ASSIGNMENT: Return the entries below verbatim, beginning at the line that contains "coordinates (1006, 282)." and continuing through the last of the entries.

**** AVAILABLE RECORDS ****

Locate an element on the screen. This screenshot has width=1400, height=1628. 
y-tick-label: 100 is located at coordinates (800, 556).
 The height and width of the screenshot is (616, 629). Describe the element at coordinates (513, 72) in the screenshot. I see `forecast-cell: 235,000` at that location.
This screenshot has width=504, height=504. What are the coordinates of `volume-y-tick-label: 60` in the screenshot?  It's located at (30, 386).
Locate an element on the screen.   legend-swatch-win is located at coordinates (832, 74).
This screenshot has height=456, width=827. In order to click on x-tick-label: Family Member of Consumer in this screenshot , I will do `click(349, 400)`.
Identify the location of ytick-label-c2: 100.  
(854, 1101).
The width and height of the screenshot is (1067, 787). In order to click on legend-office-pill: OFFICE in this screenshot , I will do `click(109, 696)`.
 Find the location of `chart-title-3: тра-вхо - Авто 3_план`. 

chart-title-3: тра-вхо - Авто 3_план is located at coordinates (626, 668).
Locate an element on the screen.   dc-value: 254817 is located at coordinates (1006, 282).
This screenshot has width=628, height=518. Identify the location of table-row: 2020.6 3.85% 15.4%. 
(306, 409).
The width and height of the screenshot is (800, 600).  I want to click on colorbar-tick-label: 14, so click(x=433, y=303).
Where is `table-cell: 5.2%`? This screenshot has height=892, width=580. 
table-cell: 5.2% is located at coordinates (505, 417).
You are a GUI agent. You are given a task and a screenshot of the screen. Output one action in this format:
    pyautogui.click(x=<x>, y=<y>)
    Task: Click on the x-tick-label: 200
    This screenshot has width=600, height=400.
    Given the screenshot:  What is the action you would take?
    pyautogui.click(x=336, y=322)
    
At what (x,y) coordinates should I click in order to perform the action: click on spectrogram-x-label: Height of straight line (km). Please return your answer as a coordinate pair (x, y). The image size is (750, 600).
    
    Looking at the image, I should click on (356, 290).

****

FINISHED TASK:
Locate an element on the screen.   dc-value: 254817 is located at coordinates (1006, 282).
This screenshot has width=628, height=518. Identify the location of table-row: 2020.6 3.85% 15.4%. 
(306, 409).
The width and height of the screenshot is (800, 600).  I want to click on colorbar-tick-label: 14, so click(x=433, y=303).
Where is `table-cell: 5.2%`? This screenshot has height=892, width=580. 
table-cell: 5.2% is located at coordinates (505, 417).
You are a GUI agent. You are given a task and a screenshot of the screen. Output one action in this format:
    pyautogui.click(x=<x>, y=<y>)
    Task: Click on the x-tick-label: 200
    This screenshot has width=600, height=400.
    Given the screenshot:  What is the action you would take?
    pyautogui.click(x=336, y=322)
    
At what (x,y) coordinates should I click in order to perform the action: click on spectrogram-x-label: Height of straight line (km). Please return your answer as a coordinate pair (x, y). The image size is (750, 600).
    
    Looking at the image, I should click on (356, 290).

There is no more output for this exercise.